What is being asked
Print the entries exactly as given.

Saved entries:
==========
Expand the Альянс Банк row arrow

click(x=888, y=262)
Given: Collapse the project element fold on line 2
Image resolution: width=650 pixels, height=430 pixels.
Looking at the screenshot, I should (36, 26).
==========
Written answer
Expand the Альянс Банк row arrow

click(x=888, y=262)
Given: Collapse the project element fold on line 2
Image resolution: width=650 pixels, height=430 pixels.
Looking at the screenshot, I should (36, 26).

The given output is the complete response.